§ What to produce: Please edit the material from the line containing "The image size is (783, 632)." through the line containing "(462, 498)." so that "The image size is" becomes "The screenshot size is", leaving everything else unchanged and the pictures out.

§ Information given:
----------------
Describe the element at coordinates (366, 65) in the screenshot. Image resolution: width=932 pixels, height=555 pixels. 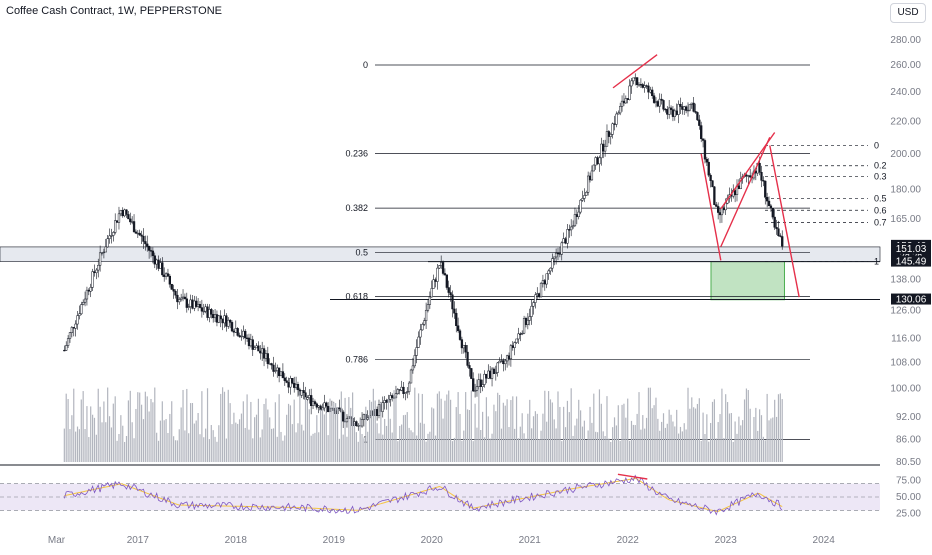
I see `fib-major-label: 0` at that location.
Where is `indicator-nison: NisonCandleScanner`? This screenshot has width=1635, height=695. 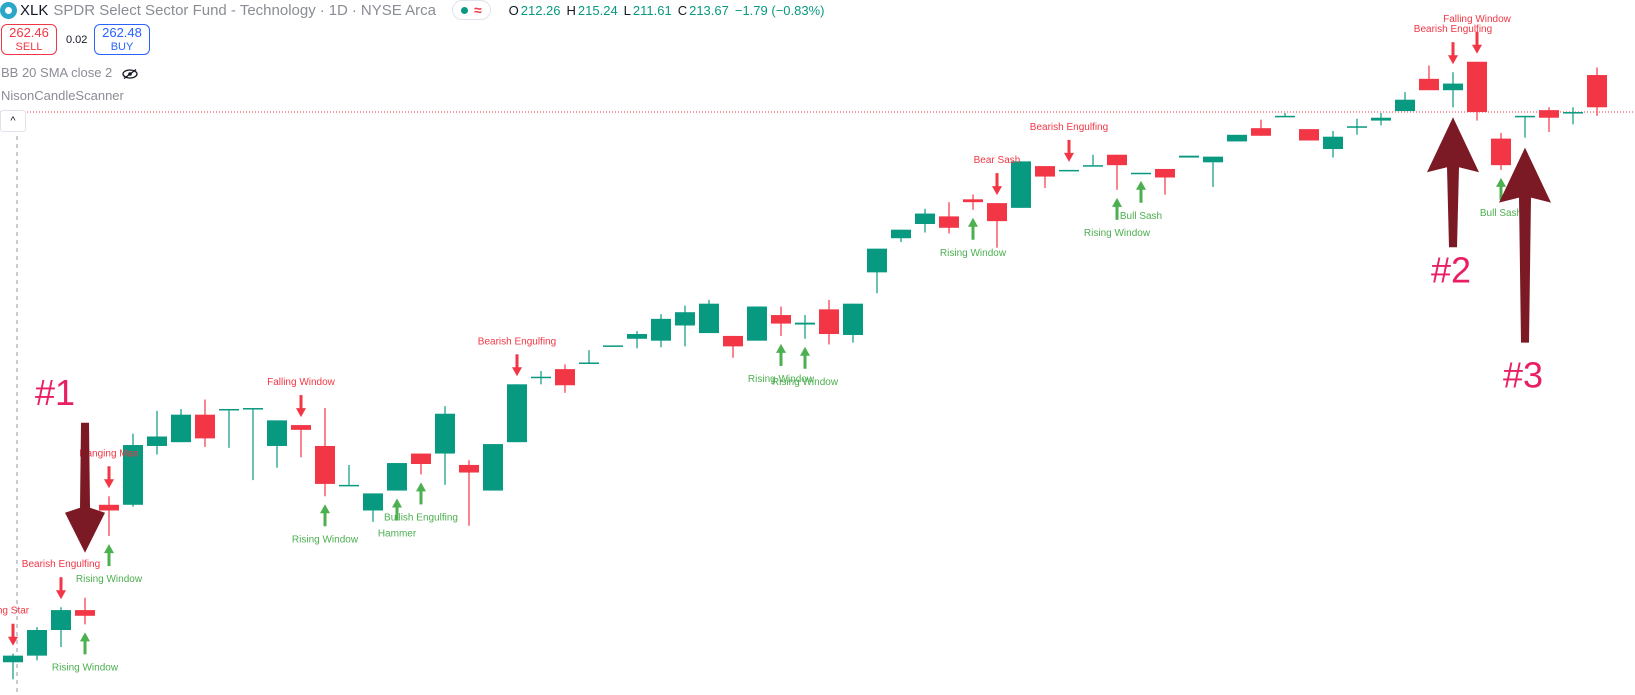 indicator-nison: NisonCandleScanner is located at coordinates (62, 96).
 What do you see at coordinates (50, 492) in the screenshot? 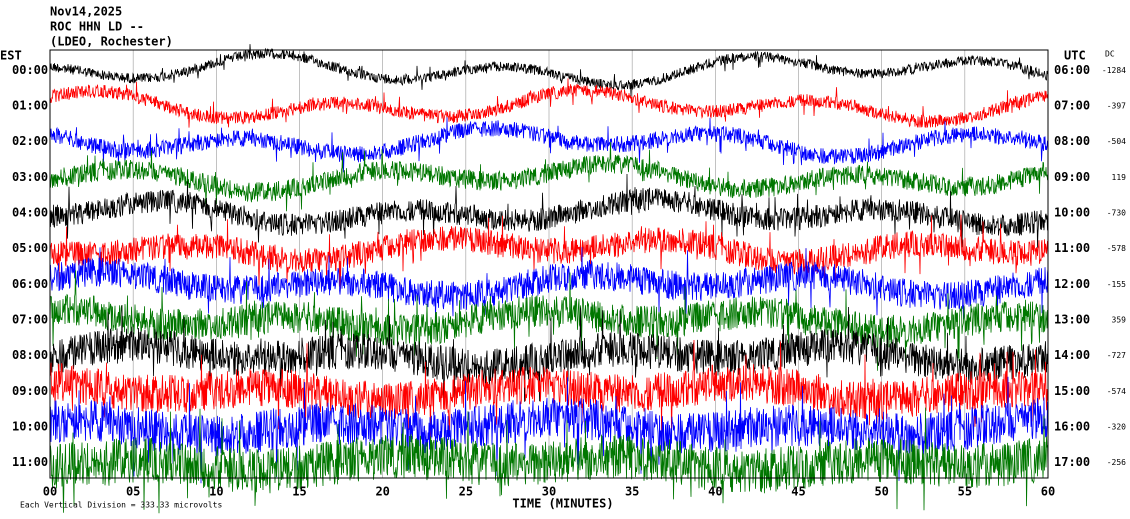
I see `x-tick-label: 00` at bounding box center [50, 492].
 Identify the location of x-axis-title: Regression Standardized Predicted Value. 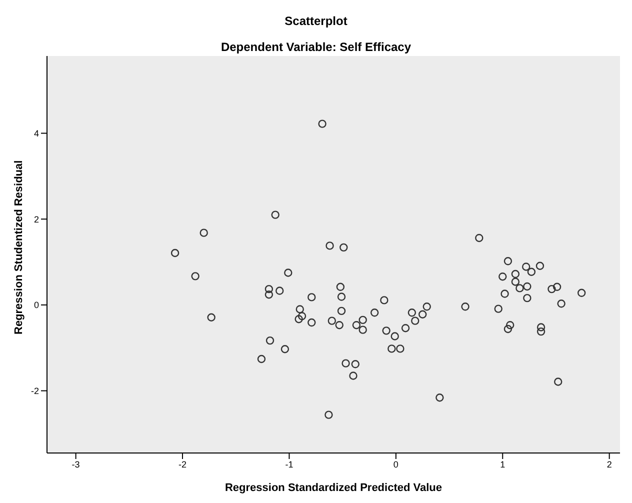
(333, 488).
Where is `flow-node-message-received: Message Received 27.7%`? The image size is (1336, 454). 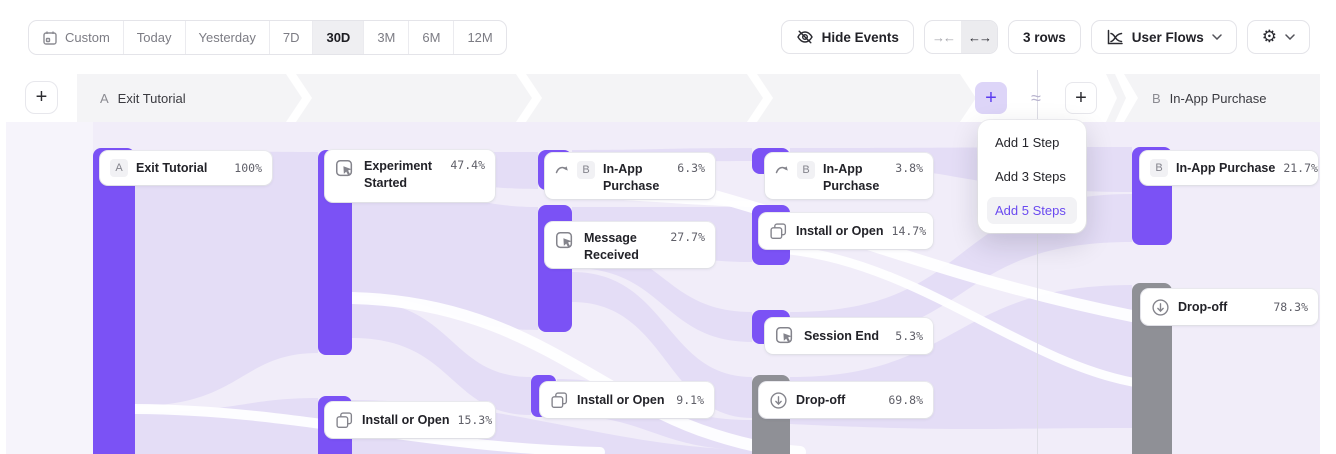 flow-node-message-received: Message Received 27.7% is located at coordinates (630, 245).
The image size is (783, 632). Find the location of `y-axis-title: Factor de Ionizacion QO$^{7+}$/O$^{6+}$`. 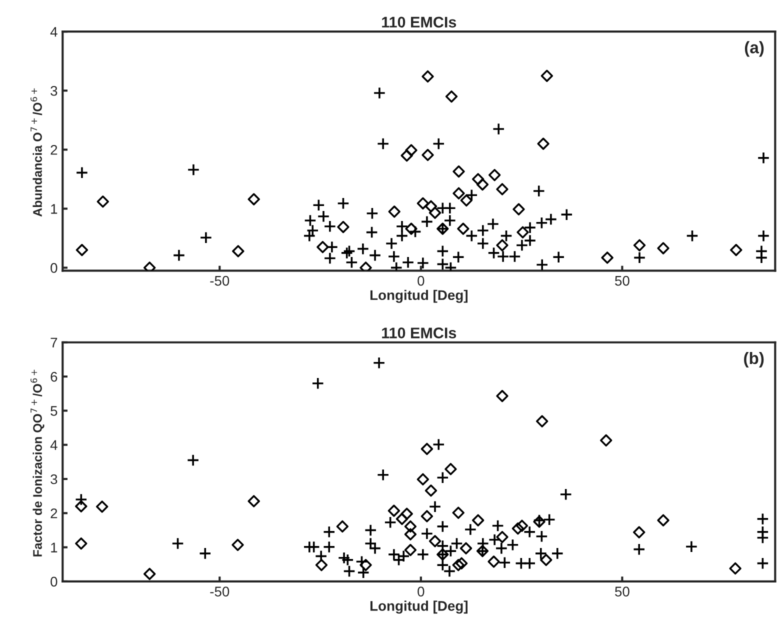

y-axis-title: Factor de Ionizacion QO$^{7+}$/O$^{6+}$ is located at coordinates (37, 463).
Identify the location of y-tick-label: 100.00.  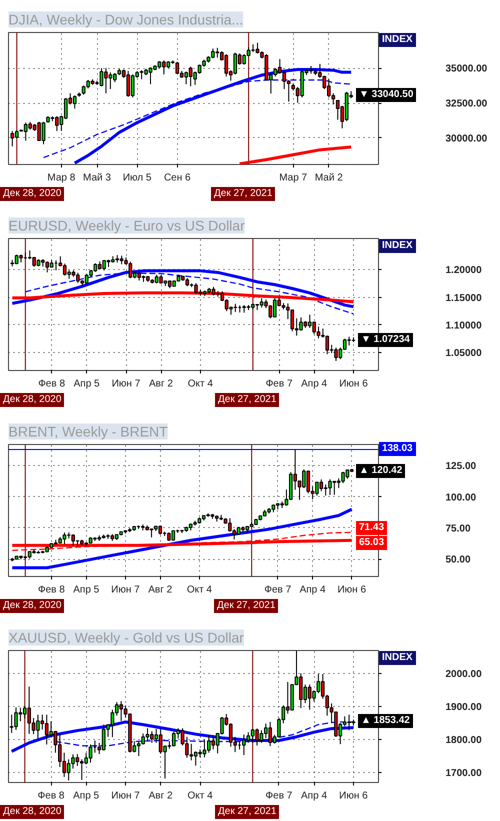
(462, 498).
----------------
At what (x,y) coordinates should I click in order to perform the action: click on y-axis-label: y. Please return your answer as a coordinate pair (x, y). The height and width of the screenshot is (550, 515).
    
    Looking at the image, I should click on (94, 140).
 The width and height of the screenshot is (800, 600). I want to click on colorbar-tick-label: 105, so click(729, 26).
----------------
§ Response to the task:
The screenshot size is (783, 632). Find the location of `y-axis-title: Factor de Ionizacion QO$^{7+}$/O$^{6+}$`. 

y-axis-title: Factor de Ionizacion QO$^{7+}$/O$^{6+}$ is located at coordinates (37, 463).
Identify the location of y-tick-label: 100.00.  
(462, 498).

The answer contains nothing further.